Note how FrontWheel is a part of both BikeA and BikeB, and all wheels contain 10 spokes each.  I then create a chart with Name and AncestorName as dimensions and a simple sum(Qty) as expression. My chart tells me that both my bikes have 2 Front and 2 Rear wheels each, and that the FrontWheel contains 20 spokes. And both of my bikes A and B have 40 spokes according to my chart.  While I know that the wheels all contain 10 spokes and no Bike has more than 2 wheels.

Now is there a way to tell the expression to just follow a straight line up the hierarchy, and to “stop” at “wheels” if I select a wheel as AncestorID?

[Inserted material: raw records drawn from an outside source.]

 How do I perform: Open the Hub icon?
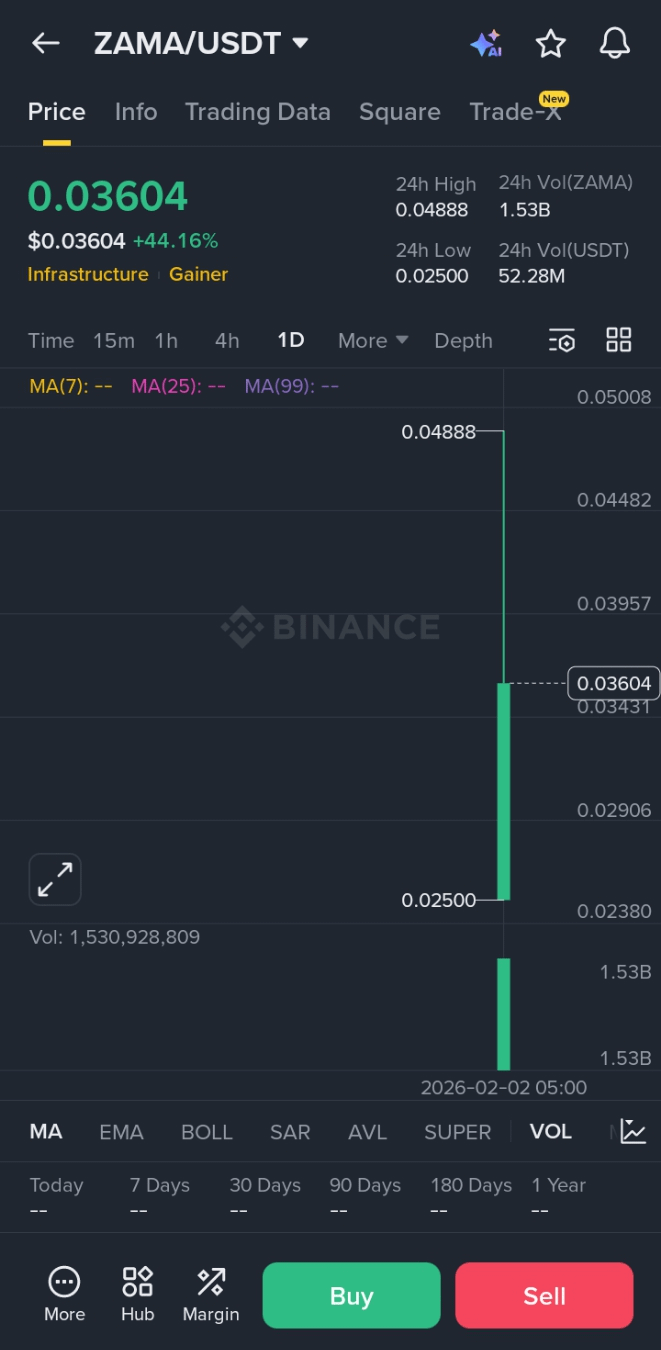point(137,1294)
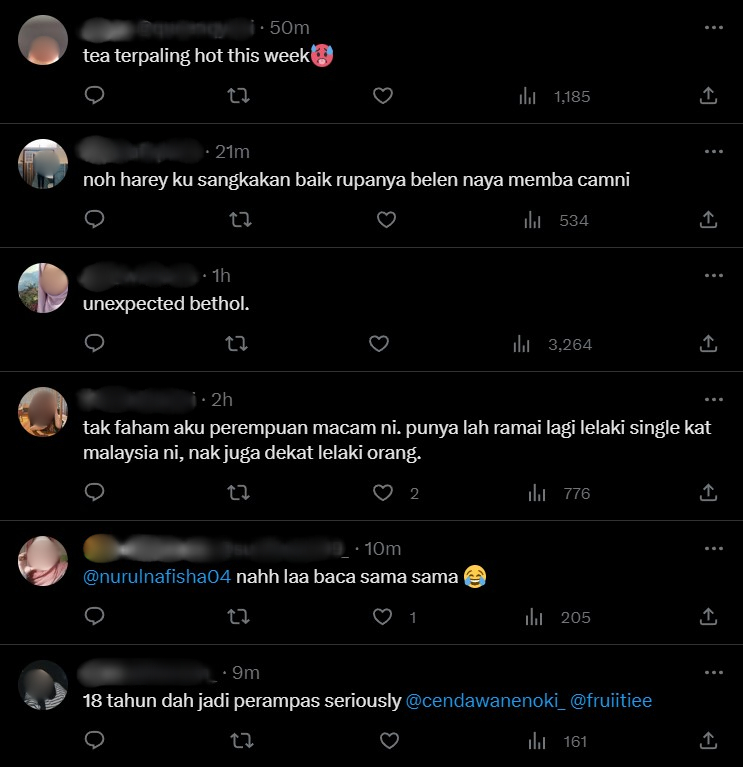Open more options menu on 'unexpected bethol.' tweet

click(x=713, y=275)
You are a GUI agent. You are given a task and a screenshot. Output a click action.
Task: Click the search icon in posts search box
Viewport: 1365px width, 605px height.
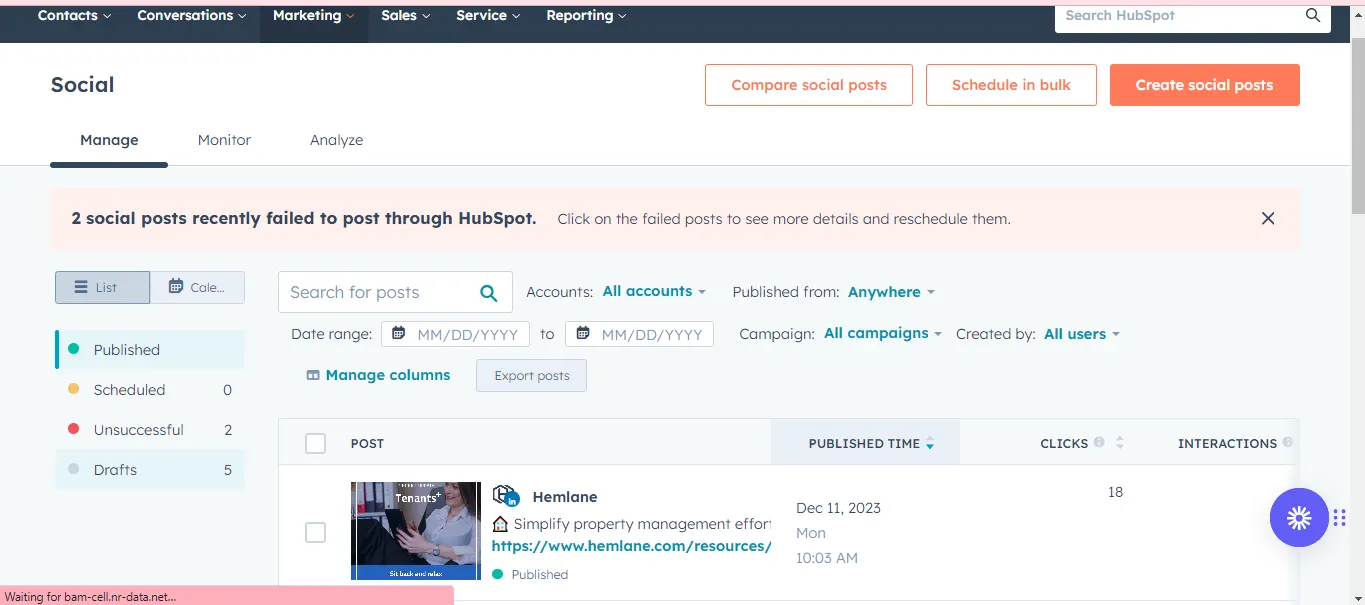coord(488,293)
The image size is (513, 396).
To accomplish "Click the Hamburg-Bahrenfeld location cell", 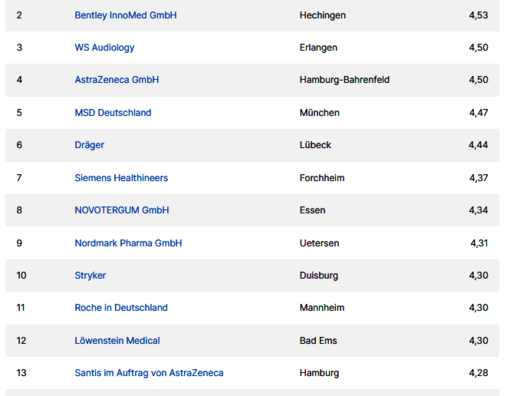I will (x=344, y=80).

  As this is just a simplified example a set analysis on depth level perhaps could have helped, but in real life there are many depth-levels and the customer might select AncestorID’s from many different levels and the “branching out” might have occurred deeper in the hierarchy.


Attaching my example.

Any help much appreciated!

1 Solution

Accepted Solutions
olac
Contributor III
Contributor III
Author

To anyone else that stumbles upon the same problem, what I have found is that the best solution, by far, is to solve this already in SQL by using common table expression. I do not think the hierarchy or hierarchybelongsto has the power to work very well in a bill of materials situation.

View solution in original post

7 Replies
Gysbert_Wassenaar

Try adding an extra column in the BOM table. See attached example.

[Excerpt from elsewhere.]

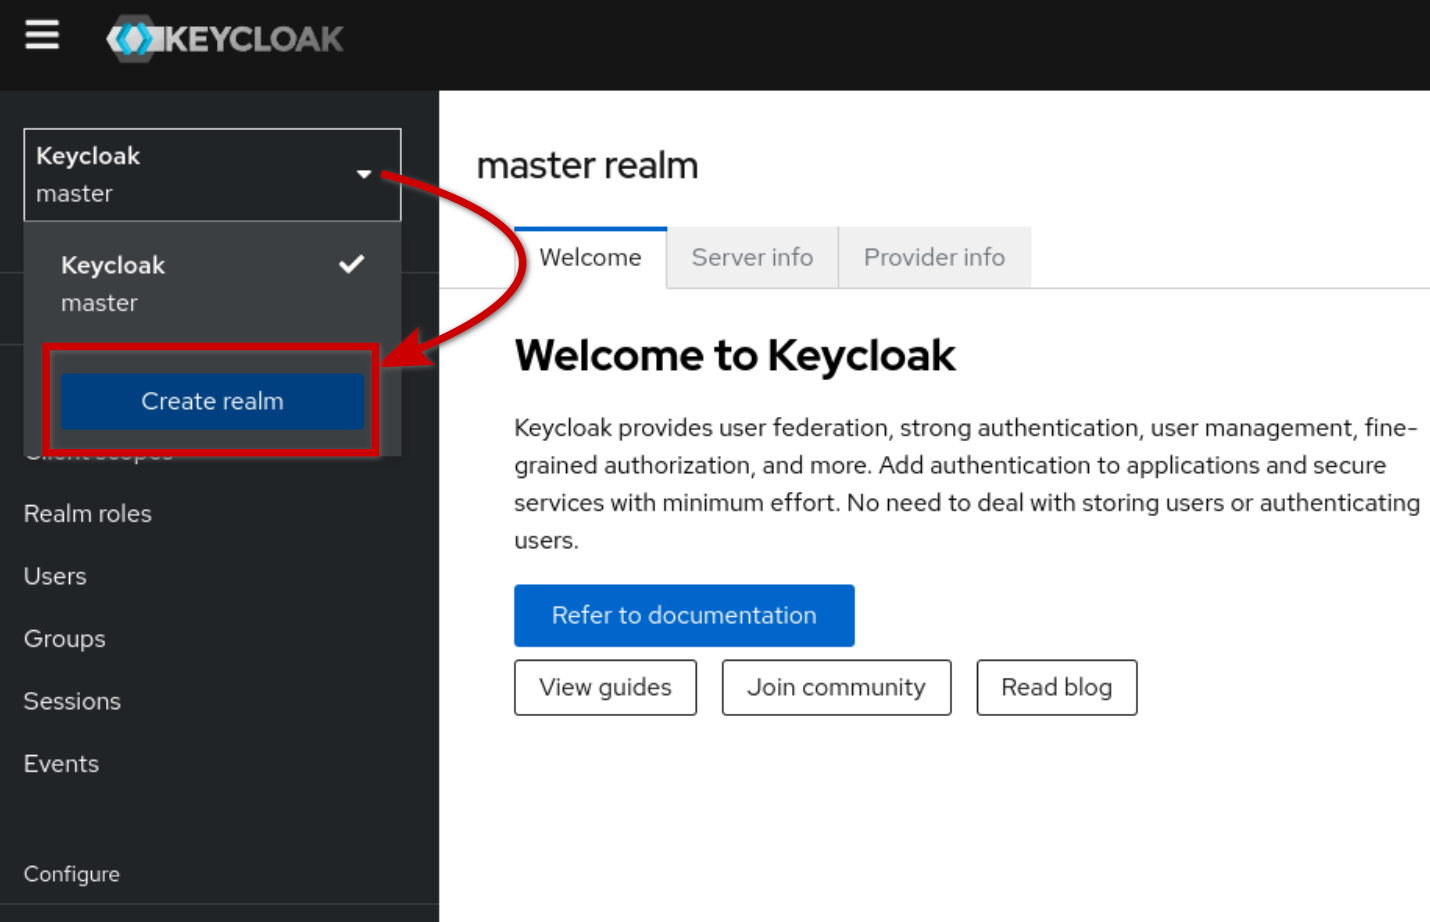
Task: Click the master realm page title
Action: 587,166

talk is cheap, supply exceeds demand
olac
Contributor III
Contributor III
Author

Yes this seems to be working very nice in my example. Will try it out in the real world on Monday.

Thanks a lot!

olac
Contributor III
Contributor III
Author

Hi again,

Unfortunately it did not quite do the trick. It looks better I must say but if I click on Ancestor 2a (the front wheel that belongs to both bikes) I still get a count of 20 spokes, while there is only 10 spokes in that wheel.

So close but not all they way. Any ideas to this?

Thanks

Gysbert_Wassenaar

Yes, well two bikes have that wheel, so there are two wheels with a total of 20 spokes. If you don't want to count that way either uniquely identify the wheel by picking the bike the wheel belongs to or use a sum(distinct Qty).

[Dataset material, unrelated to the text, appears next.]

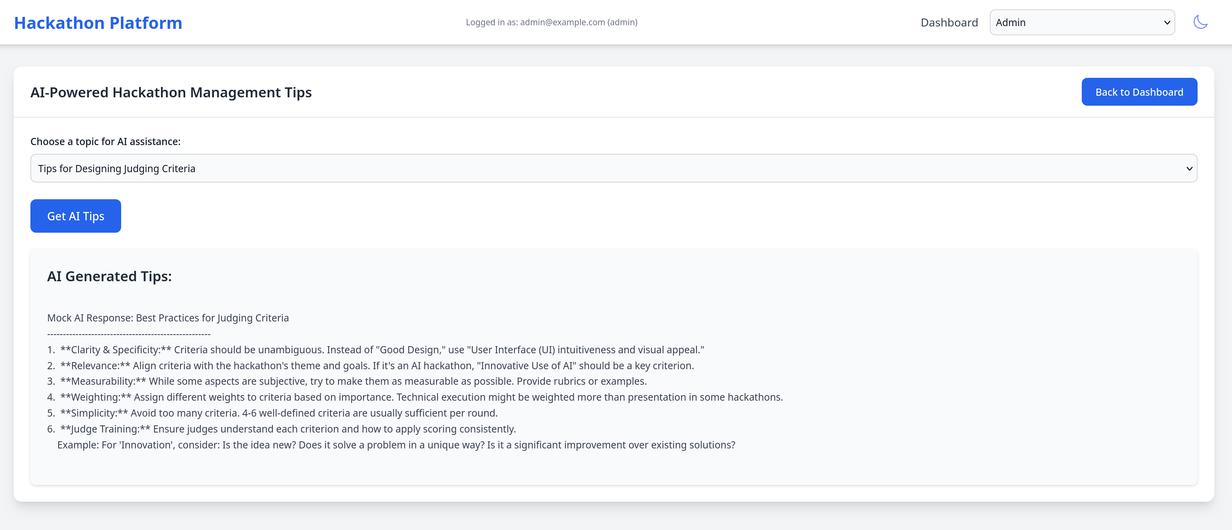Image resolution: width=1232 pixels, height=530 pixels.
Task: Click the AI Generated Tips heading
Action: click(109, 276)
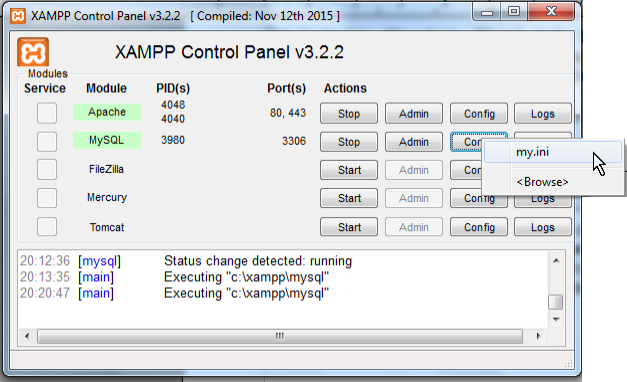
Task: Click the large orange XAMPP logo icon
Action: coord(33,52)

talk is cheap, supply exceeds demand
olac
Contributor III
Contributor III
Author

Thanks for your help with this! Could you explain what you mean by "uniquely identify the wheel by picking the bike the wheel belongs to"?

I am trying to achieve a chart where I get the count of material in the underlying structure of what I have chosen for AncestorID. Not include the count of whatever items my selection might be part of.

olac
Contributor III
Contributor III
Author

No one that has an answer to this?

olac
Contributor III
Contributor III
Author

To anyone else that stumbles upon the same problem, what I have found is that the best solution, by far, is to solve this already in SQL by using common table expression. I do not think the hierarchy or hierarchybelongsto has the power to work very well in a bill of materials situation.